Prakash, Muthuraj; Itoh, Yukihiro; Fujiwara, Yoshie; Takahashi, Yukari; Takada, Yuri; Mellini, Paolo; Elboray, Elghareeb E.; Terao, Mitsuhiro; Yamashita, Yasunobu; Yamamoto, Chika; Yamaguchi, Takao; Kotoku, Masayuki; Kitao, Yuki; Singh, Ritesh; Roy, Rohini; Obika, Satoshi; Oba, Makoto; Wang, Dan Ohtan; Suzuki, Takayoshi published the artcile< Identification of Potent and Selective Inhibitors of Fat Mass Obesity-Associated Protein Using a Fragment-Merging Approach>, Reference of 329214-79-1, the main research area is fat mass obesity associated protein inhibitor preparation cancer.

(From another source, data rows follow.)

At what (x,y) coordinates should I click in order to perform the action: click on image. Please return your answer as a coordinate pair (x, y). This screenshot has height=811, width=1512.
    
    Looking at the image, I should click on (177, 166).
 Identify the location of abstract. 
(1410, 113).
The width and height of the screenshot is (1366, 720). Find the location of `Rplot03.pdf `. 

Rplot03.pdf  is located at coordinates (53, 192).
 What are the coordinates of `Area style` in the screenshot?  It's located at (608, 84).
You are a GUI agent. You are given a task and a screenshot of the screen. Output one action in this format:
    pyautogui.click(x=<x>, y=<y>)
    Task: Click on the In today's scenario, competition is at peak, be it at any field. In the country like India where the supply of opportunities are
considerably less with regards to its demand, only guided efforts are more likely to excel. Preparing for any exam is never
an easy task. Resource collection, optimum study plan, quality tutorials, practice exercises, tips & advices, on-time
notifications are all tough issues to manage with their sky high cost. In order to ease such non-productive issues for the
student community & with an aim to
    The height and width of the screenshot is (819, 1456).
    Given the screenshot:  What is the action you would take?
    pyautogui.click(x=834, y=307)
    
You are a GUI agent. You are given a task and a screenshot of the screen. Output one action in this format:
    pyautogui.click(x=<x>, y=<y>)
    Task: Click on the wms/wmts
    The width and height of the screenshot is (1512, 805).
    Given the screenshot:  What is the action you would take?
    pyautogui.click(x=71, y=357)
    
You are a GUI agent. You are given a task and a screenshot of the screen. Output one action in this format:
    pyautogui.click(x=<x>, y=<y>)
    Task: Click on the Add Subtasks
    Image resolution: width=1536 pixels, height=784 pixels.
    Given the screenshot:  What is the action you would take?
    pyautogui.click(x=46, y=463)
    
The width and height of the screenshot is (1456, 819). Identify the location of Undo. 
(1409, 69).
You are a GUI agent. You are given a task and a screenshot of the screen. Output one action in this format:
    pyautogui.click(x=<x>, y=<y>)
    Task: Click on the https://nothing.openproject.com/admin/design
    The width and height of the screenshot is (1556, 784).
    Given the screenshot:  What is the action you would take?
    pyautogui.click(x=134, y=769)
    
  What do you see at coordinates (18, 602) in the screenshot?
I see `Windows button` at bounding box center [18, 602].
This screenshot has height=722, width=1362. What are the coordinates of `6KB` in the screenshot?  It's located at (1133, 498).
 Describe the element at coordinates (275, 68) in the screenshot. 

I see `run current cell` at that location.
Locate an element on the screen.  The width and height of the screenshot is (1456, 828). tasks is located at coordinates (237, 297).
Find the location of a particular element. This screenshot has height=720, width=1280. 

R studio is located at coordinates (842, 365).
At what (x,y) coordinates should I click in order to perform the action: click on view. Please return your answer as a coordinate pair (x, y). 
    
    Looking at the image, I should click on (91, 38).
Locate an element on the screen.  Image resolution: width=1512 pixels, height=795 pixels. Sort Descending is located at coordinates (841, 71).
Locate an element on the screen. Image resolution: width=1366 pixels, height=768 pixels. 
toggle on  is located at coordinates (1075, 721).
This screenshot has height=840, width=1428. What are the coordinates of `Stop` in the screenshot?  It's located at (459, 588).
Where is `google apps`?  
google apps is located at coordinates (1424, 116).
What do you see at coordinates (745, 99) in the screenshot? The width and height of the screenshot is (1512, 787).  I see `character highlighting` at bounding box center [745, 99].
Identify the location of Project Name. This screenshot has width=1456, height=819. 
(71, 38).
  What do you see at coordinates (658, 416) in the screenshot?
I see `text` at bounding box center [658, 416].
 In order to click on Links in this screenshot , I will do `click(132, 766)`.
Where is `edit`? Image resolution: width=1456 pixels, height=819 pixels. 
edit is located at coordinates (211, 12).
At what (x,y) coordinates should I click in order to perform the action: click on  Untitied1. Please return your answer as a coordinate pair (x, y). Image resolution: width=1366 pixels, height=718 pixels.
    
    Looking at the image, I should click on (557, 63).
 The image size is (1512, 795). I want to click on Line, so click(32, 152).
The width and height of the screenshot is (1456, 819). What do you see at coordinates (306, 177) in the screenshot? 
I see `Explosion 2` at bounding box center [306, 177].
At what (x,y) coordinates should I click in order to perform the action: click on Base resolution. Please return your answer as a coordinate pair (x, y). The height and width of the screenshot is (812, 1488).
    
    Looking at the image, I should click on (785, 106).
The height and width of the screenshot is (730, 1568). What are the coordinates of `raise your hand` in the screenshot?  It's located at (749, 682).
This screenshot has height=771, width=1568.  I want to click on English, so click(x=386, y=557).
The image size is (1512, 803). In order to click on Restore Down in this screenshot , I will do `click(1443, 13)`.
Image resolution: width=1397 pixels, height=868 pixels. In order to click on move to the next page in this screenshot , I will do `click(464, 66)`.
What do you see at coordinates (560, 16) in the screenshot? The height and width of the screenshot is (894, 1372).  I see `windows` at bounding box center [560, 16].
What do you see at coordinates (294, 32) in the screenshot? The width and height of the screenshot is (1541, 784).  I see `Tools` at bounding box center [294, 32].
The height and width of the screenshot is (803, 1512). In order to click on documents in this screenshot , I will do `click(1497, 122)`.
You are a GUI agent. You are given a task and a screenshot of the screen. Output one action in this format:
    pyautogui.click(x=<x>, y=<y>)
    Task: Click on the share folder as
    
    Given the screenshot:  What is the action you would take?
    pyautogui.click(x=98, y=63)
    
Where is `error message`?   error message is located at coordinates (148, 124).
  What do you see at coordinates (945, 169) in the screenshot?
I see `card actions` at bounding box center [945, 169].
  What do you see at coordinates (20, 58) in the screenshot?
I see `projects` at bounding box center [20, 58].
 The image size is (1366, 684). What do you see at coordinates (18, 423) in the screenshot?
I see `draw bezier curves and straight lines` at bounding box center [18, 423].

Fat mass obesity-associated protein (FTO) is a DNA/RNA demethylase involved in the epigenetic regulation of various genes and is considered a therapeutic target for obesity, cancer, and neurol. disorders. Here, we aimed to design novel FTO-selective inhibitors by merging fragments of previously reported FTO inhibitors. Among the synthesized analogs, compound 11b, which merges key fragments of Hz (3) and MA (4), inhibited FTO selectively over alkylation repair homolog 5 (ALKBH5), another DNA/RNA demethylase. Treatment of acute monocytic leukemia NOMO-1 cells with a prodrug of 11b decreased the viability of acute monocytic leukemia cells, increased the level of the FTO substrate N6-methyladenosine in mRNA, and induced upregulation of MYC and downregulation of RARA, which are FTO target genes. Thus, Hz (3)/MA (4) hybrid analogs represent an entry into a new class of FTO-selective inhibitors.
Journal of Medicinal Chemistry published new progress about Acute monocytic leukemia. 329214-79-1 belongs to class pyridine-derivatives, and the molecular formula is C11H16BNO2, Reference of 329214-79-1.